== Provided data ==
▬▬▬▬▬▬▬▬▬▬
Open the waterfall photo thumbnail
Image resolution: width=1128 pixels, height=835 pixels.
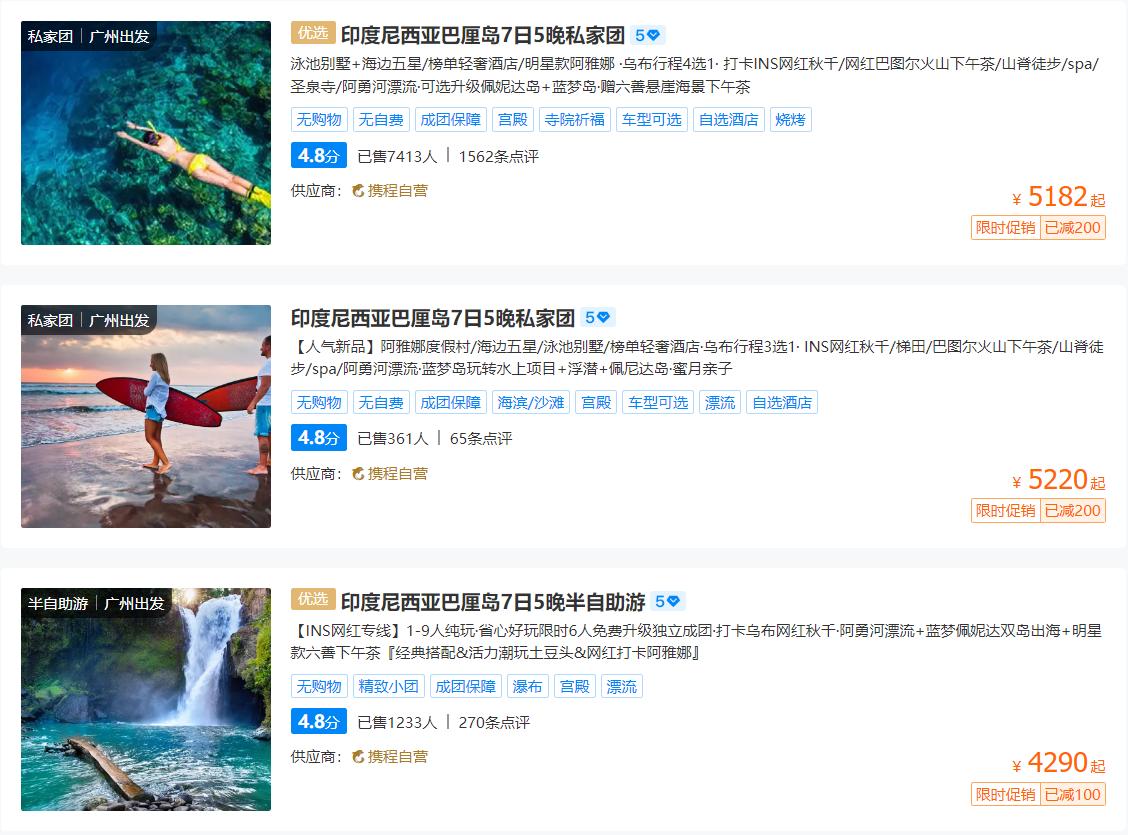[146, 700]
▬▬▬▬▬▬▬▬▬▬
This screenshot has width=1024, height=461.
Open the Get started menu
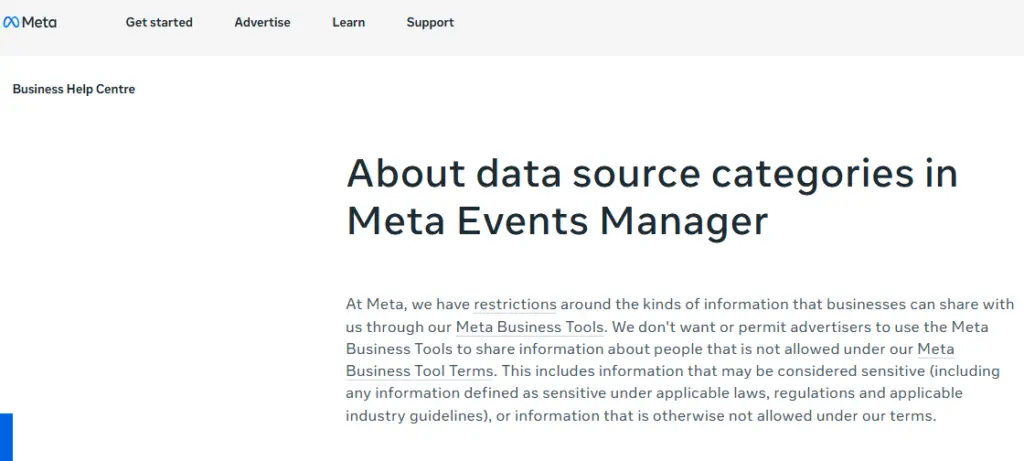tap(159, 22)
▬▬▬▬▬▬▬▬▬▬
== Task description ==
Put the lines of the records from the one containing "This screenshot has width=1024, height=461." up to and including the one containing "tap(159, 22)" into a Markdown table with the columns Row and Text, numbering each line and skipping blank ones. Leave the pictures out of your answer.

== Answer to this exercise ==
| Row | Text |
|---|---|
| 1 | This screenshot has width=1024, height=461. |
| 2 | Open the Get started menu |
| 3 | tap(159, 22) |